─── Source data

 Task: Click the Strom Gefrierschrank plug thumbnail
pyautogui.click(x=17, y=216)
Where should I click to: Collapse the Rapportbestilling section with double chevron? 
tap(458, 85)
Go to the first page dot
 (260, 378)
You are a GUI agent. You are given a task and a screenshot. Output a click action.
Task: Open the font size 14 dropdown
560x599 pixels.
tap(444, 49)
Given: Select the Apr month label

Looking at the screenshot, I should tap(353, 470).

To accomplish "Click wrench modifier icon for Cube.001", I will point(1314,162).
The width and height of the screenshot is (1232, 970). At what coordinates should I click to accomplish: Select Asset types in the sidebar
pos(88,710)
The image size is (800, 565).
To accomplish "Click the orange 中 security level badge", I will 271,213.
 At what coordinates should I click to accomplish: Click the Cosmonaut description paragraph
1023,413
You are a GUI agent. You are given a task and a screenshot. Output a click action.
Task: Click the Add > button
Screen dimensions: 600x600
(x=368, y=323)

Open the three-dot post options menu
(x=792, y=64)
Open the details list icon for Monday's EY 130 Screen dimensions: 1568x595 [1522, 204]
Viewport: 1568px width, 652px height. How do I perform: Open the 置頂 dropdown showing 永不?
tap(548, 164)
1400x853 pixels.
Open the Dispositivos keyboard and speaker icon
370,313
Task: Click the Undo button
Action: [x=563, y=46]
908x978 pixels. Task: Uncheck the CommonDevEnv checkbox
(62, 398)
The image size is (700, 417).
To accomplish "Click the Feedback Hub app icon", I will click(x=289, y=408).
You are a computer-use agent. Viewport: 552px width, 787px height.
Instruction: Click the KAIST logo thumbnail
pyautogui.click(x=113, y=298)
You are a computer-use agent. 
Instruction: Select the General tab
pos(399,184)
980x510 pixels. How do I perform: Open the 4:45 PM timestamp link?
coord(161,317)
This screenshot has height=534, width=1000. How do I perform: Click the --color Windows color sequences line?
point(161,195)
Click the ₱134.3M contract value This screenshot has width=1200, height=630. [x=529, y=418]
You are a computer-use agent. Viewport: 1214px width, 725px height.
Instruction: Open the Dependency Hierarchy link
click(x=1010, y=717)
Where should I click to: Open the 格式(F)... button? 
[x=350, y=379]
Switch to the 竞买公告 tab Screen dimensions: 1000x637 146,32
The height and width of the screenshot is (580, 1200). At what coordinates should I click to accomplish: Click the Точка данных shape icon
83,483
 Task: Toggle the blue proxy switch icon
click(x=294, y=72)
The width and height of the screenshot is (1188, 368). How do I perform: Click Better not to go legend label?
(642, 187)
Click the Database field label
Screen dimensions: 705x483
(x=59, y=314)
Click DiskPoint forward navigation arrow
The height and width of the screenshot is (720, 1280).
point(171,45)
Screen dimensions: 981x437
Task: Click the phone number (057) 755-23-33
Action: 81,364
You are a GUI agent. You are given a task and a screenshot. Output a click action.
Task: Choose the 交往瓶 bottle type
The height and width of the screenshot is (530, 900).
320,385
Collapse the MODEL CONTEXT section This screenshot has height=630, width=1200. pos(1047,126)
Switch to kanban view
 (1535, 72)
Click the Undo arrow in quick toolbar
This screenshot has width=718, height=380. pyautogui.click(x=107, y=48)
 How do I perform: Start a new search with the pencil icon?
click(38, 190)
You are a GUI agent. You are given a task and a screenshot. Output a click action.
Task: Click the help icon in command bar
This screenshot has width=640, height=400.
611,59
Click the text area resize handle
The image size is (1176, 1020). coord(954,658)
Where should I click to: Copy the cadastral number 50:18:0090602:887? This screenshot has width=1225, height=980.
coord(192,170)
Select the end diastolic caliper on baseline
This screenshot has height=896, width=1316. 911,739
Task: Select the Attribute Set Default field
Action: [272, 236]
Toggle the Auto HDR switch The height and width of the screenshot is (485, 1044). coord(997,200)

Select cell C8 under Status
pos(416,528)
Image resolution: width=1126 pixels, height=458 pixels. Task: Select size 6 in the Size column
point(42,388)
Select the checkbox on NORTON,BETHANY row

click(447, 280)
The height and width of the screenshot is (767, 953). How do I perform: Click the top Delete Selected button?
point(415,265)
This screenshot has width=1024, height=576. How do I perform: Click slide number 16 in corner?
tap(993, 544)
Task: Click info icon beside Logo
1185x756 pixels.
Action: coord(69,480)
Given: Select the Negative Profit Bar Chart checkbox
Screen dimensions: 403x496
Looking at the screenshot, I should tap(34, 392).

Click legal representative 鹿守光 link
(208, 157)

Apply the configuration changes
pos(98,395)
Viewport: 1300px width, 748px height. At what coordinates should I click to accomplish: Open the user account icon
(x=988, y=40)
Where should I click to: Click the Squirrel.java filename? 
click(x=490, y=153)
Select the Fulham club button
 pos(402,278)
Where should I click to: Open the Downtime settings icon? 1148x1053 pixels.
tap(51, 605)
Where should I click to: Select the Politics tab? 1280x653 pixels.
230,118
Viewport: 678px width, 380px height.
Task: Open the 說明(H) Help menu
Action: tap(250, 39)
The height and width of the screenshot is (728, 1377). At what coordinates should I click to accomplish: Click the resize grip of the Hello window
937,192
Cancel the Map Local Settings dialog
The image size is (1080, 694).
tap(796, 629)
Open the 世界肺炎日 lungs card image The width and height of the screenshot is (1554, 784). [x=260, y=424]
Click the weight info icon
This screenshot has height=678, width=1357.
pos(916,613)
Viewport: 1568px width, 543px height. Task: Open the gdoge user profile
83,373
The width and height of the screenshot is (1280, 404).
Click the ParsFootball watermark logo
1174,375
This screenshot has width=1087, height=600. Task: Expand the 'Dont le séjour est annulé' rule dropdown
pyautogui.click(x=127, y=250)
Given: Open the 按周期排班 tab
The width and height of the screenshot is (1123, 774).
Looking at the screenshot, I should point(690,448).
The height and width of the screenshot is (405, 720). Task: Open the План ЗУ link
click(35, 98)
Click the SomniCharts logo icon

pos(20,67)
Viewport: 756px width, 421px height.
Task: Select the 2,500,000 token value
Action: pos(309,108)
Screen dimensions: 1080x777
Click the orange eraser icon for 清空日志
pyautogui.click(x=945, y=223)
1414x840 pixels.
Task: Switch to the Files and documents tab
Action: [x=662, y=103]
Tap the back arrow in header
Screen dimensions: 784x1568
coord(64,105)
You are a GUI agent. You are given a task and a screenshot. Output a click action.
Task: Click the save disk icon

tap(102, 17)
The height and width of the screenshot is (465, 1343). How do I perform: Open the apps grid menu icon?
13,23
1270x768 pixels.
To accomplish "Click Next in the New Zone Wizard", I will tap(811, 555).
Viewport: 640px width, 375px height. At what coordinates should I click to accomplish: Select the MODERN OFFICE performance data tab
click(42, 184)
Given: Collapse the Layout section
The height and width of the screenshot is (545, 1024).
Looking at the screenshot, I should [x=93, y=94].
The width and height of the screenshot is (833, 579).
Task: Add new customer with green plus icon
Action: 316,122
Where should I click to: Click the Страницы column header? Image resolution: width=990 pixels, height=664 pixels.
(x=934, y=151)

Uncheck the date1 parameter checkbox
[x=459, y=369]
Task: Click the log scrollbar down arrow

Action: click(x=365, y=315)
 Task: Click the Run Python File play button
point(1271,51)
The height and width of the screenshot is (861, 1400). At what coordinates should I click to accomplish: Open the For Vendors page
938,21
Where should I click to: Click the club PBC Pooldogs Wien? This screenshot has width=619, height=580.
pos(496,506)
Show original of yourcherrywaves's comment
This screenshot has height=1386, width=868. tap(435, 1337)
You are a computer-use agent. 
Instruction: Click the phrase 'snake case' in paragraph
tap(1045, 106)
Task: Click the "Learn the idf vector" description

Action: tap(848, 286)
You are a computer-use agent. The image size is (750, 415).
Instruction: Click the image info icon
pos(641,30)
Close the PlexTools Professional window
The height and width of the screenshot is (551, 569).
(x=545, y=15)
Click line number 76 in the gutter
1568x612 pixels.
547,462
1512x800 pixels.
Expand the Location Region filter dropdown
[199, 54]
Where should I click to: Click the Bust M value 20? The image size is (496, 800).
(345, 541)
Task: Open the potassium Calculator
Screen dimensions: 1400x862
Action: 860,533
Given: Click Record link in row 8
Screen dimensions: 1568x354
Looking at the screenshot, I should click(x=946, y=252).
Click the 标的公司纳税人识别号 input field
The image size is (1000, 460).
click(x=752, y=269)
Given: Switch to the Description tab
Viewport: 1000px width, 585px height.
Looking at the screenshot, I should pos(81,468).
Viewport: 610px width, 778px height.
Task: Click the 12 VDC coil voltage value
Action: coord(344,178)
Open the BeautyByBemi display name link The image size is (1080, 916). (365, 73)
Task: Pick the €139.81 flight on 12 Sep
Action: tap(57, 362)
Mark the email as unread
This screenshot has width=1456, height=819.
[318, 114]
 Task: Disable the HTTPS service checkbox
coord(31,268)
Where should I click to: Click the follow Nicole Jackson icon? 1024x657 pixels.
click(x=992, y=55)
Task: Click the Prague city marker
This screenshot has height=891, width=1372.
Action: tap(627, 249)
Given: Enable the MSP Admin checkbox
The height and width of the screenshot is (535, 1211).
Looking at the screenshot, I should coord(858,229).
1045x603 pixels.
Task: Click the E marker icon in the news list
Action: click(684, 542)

──────

● The problem
Search the data above for the word "will" and show every line that has it.

● Result of the task
To accomplish "Click wrench modifier icon for Cube.001", I will point(1314,162).
To accomplish "Click the orange 中 security level badge", I will 271,213.
To accomplish "Click the Feedback Hub app icon", I will click(x=289, y=408).
To accomplish "Click Next in the New Zone Wizard", I will tap(811, 555).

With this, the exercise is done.